Twenty-plus years and four movies later, life still spreads out like an oil slick, and Bridget is skidding across it. At home, she is powerless against the chaos sown by her young children. She faces many challenges that surely bedevil her audience too: rebuilding her life after a tragedy, confronting the judgment of other moms at school pickup, reentering the workforce, and revisiting love and sex in the era of dating apps. “In your 50s, life is simultaneously more and less complicated,” says Zellweger, who is 55. “You lose people. Things don’t turn out the way you expected they might. Bridget’s dealing with grief, and she’s trying to find her way through being a mom on her own and judging herself pretty harshly about her shortcomings. At this age there’s more that you understand about life, because of the inevitabilities of life — what it delivers and what it doesn’t. Over time you sort of learn about what’s extraneous.”
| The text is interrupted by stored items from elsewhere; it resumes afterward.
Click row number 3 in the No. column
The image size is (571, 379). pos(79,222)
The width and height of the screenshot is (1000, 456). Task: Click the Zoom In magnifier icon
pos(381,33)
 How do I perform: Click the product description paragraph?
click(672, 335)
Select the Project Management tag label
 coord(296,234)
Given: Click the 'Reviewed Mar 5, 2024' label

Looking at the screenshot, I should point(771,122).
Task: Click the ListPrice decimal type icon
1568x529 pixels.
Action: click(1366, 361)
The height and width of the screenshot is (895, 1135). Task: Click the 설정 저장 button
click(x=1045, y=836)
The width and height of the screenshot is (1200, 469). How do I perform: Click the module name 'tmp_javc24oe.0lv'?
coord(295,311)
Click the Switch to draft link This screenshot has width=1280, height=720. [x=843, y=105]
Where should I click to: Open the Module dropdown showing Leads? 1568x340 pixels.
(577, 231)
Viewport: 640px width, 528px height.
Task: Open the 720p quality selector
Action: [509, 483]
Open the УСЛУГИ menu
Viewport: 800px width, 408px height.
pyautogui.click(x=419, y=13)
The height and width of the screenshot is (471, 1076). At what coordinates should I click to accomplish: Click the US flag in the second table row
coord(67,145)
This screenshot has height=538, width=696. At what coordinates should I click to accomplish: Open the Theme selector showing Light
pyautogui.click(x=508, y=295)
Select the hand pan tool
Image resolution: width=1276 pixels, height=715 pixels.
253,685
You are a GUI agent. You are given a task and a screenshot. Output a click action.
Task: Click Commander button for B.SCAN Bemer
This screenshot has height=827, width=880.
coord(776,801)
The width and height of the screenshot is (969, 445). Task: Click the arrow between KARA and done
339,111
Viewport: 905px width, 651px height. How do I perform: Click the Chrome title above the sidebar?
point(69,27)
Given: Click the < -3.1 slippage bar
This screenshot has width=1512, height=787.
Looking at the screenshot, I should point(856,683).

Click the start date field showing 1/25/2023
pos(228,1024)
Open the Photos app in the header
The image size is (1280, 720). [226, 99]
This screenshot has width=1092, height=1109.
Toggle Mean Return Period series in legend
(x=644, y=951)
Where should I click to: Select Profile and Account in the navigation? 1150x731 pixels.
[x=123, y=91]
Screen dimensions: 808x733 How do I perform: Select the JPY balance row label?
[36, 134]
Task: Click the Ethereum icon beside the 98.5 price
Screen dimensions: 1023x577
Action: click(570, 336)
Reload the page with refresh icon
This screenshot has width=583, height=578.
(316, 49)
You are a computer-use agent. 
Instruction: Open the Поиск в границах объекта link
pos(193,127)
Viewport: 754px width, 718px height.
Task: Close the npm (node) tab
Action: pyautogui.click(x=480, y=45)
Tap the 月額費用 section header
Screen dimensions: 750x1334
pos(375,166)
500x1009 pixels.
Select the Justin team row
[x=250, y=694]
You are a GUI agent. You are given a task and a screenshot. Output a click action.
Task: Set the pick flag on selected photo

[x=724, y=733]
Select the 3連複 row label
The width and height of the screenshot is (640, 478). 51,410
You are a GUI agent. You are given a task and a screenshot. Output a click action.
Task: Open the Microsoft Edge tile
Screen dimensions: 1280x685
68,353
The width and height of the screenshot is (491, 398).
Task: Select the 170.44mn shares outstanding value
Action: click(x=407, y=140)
The Bridget Jones films, while never explicitly political, have always held a mirror up to the culture. Zellweger famously put on 20 pounds to play the part the first time, and her character inspired a collective conversation about weight and the tyranny of perfection. Would Girls, for example, have been possible without Bridget? “It was frank about the imperfections of its main character,” Zellweger says. “Bridget thrives anyway, and she gets the guy anyway. It sort of made being less than perfect acceptable.” Mad About the Boy suggests that the series still has the capacity to explore real-world problems sometimes overlooked by Hollywood. “How do you meet people?” asks Zellweger, who says dating apps were never available to her because of her celebrity. “How do you reengage? We certainly don’t talk about grief and what that looks like.”
“I think we’d all be much better off if we had fewer opinions.”
RENÉE ZELLWEGER
![Renée Zellweger](https://magazinec.com/wp-content/uploads/2025/02/2024_12_17_Matthew_Brookes_Renee_Zellweger_C_Magazine__02_0043.jpg)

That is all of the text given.